Encore une fois, mon ton était bien différent de l'habituel. Alors que d'ordinaire le résultat de mes débats m'était totalement  indifférent, j'avais ici clairement à cœur le sort de cet esprit.

Mon amie me précisa également que le dispositif permettant de la contrôler n'était pas détruit, mais juste neutraliser. Toute fois, elle m'assura que personne en Kosaten n'avait les moyens d'y accéder. C'était plutôt bon signe : il ne gênerait pas le développement d'Adélaïde, d'une manière ou d'une autre. Mais cette dernière me posa une question étrangement vicieuse, étant donné les circonstances : Pourquoi avais-je à cœur de lui faire quitter le rôle d'arme ?

"Et bien, pour être totalement franc, je ne sais pas vraiment. J'ai pris pour habitude de ne pas me lier à des humains qui mourraient de vieillesse bien avant que je ne meurs moi même.

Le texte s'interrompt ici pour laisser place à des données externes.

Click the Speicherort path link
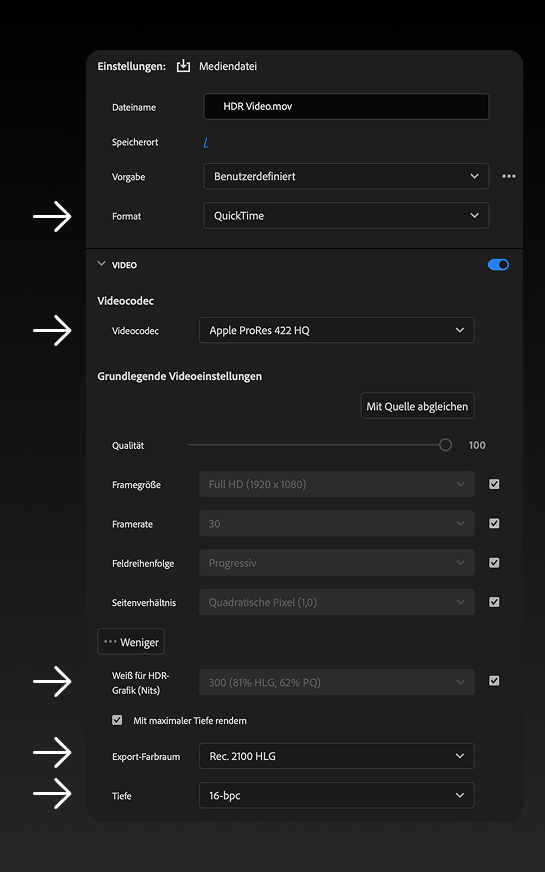Image resolution: width=545 pixels, height=872 pixels. point(206,142)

Mais ton cas m'est ... particulier. Tu me rappel mes débuts dans l'immortalité. Je sais ce que c'est de ne pas avoir de place dans le monde, et de chercher a quoi l'on pourrait servir dans un monde où tout évolue sans nous. Je me sens lié a ta personne, et je ne veux pas que tu te rabaisse a être une arme, alors que tu pourrais être bien plus."

Je me grattais l'arrière de la nuque un peu nerveusement avant de reprendre. Je ne m'étais pas senti gêné depuis deux bons siècles.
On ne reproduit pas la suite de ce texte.